Macarons, take 4 or is it take 5?

Kevin, Jen, and I got together recently for another round of macaron recipe testing. Kevin has now dubbed us “Team Macaron – South Minneapolis.” Prior to our big baking day, I had received an email from an online dessert magazine. Low and behold, it included a YouTube clip of two French pastry chefs making macarons.

Watching in earnest, we were struck by two distinct techniques, neither of which we had seen nor heard. The first was how long the whites were whipped:  they were way past “stiff peaks.”  The other was the manner in which the batter was mixed. It was not delicate, but rather with the use of a rubber bench scraper.  According to the YouTube clip, one can go to town, mixing and folding the batter, though only until it drops off the scraper like lava.  “Dropping like lava” is the most common analogy for how the batter should look.

We made four ½ sheet pans of the vanilla flavored ones, piping them out on silpats. They were allowed to “cure” for about ½ hour or until they formed a skin across the top. One pan went into a 300º F oven. Other batch was double panned, but the oven remained at 300º F.  That was a big mistake.

A double pan should have been cooked at 375º F. They had a beautiful top and foot but were hollow inside.  The batch cooked on the single jelly roll pan at 300º F turned out great:  crispy on the outside, chewy on the inside, and not hollow.  Could success finally be at our fingertips?

The chocolate ones we whipped up that day were not quite as successful. Jen believed it was because we actually under-folded the batter, meaning the batter was not as lava-like as we would have preferred. Hindsight is, of course, 20/20.

If the success was at our fingertips, it was only a fluke.  On Monday, I made another batch of the vanilla. I didn’t fare well at all. I tried baking some at two different temperatures and came out with totally different results. The ones baked in the 300º F were hollow; the ones baked at 375º F had no bottoms whatsoever.
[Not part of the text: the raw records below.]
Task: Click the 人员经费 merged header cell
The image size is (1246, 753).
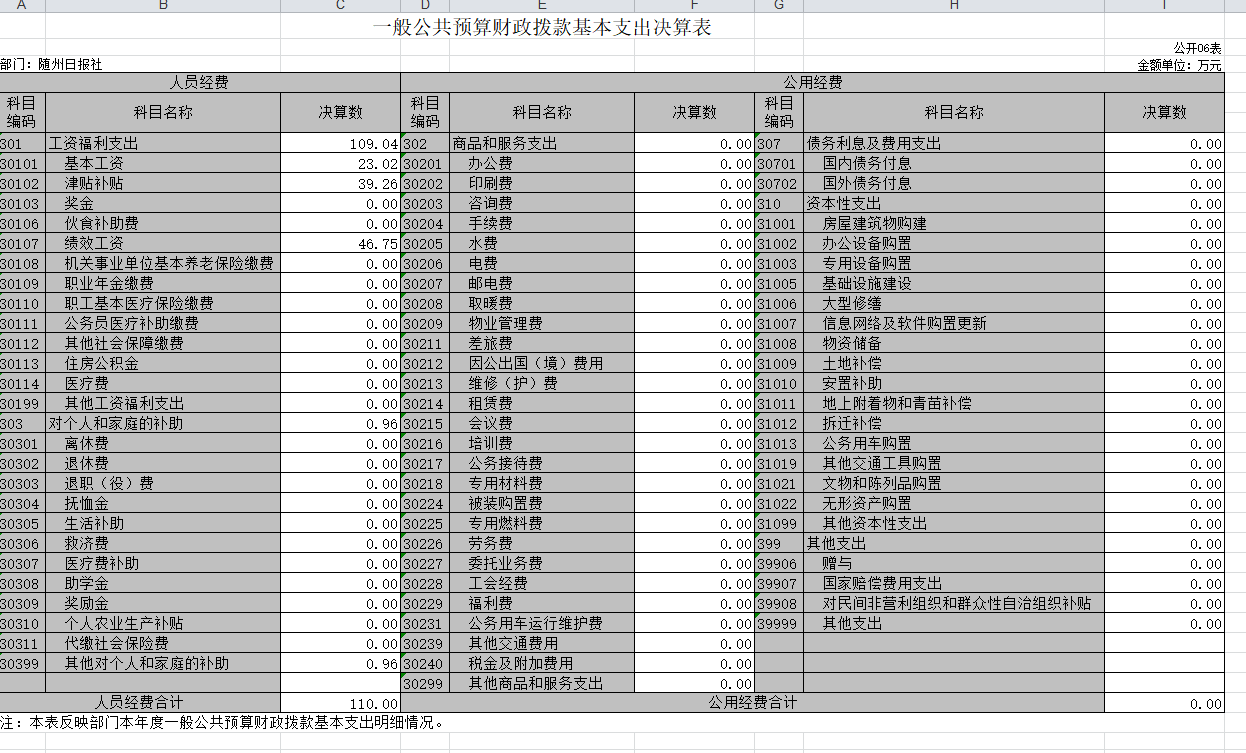Action: [200, 83]
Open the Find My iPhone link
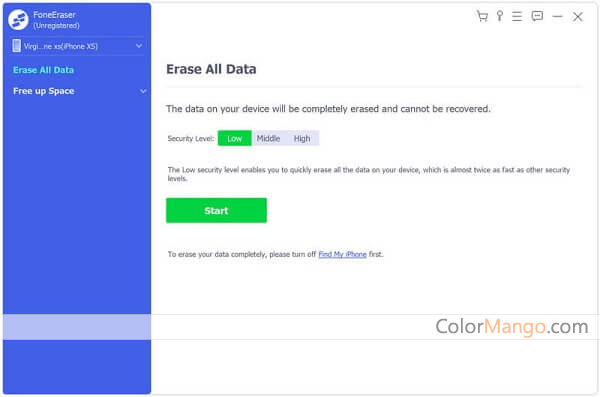The width and height of the screenshot is (600, 397). pyautogui.click(x=342, y=254)
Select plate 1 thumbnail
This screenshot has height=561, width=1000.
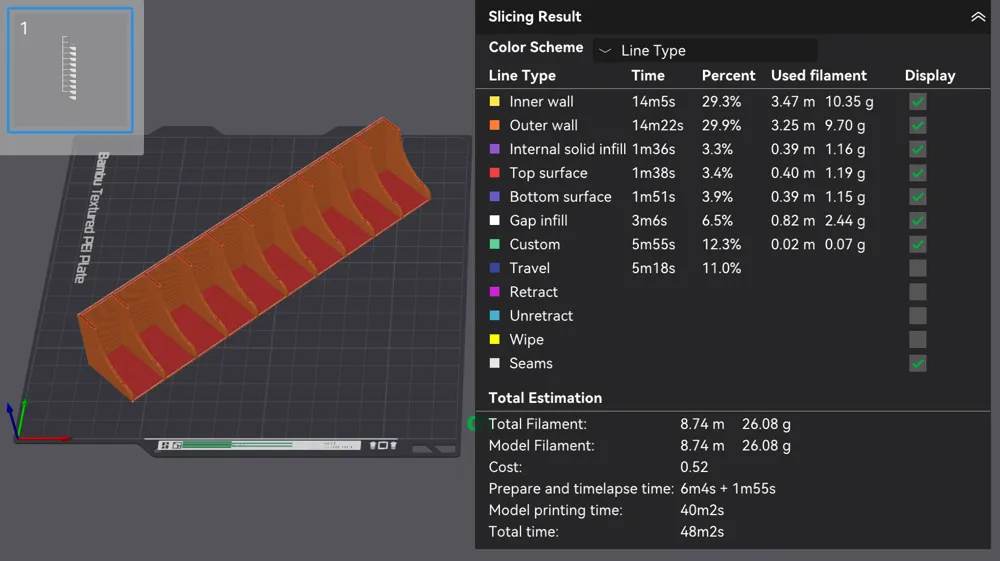(x=70, y=70)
I believe it is the folding technique that I have not perfected.  The photographs are the ones from Sunday that actually worked.

We’re continue to strive for the perfect shell and using the recipe from Helen of Tartelette seems to be most reliable:

What you’ll need for the shells:
90 g egg whites (roughly 3 egg whites)
25 g to 50 g granulated sugar (2 tbsp to 1/4 cup)
200 g powdered sugar (1.5 cups + 2 tbsp)
110 g slivered, blanched, or sliced almonds (3/4 cup)

What to do:
Prep the eggs:
48 hrs in advance, separate the whites from the yolks and place the whites in a super clean bowl. Leave at room temp, uncovered or loosely covered with a towel at least 24 hrs. Refrigerate after that, if desired. You can use eggs that have been “aging” for up to 5 days.

Prepare the macarons:
Place the powdered sugar and almonds in a food processor and give them a good pulse until the nuts are finely ground. Sift a couple of time to remove bits and pieces. Regrind if necessary. You can also use a coffee grinder for the nuts.

Once your nuts and powdered sugar are mixed together, rub them in between your fingertips to break the bigger pieces.

In a stand mixer fitted with the whisk attachment, whip the egg whites to a foam, (think bubble bath foam) gradually add the sugar until you obtain a glossy meringue (think shaving cream). Do not overbeat your meringue or it will be too dry.

Add the nuts and powdered sugar to the meringue, give it a quick fold to break some of the air and then fold the mass carefully until you obtain a batter that falls back on itself after counting to 10. Give quick strokes at first to break the mass and slow down. The whole process should not take more than 50 strokes. Test a small amount on a plate.  If the tops flattens on its own, you are good to go. If there is a small beak, give the batter a couple of turns.

Fill a pastry bag fitted with a plain tip (Ateco #807 or #809) with the batter and pipe small rounds (1.5 inches in diameter) onto parchment paper or silicone mats lined baking sheets. Let the macarons sit out for 30 minutes to an hour to harden their shells a bit.

If using convection, preheat the oven to 280° F. If using regular electric or gas, preheat the oven to 300° F. When ready, bake for 18 to 20 minutes, depending on their size. Let cool.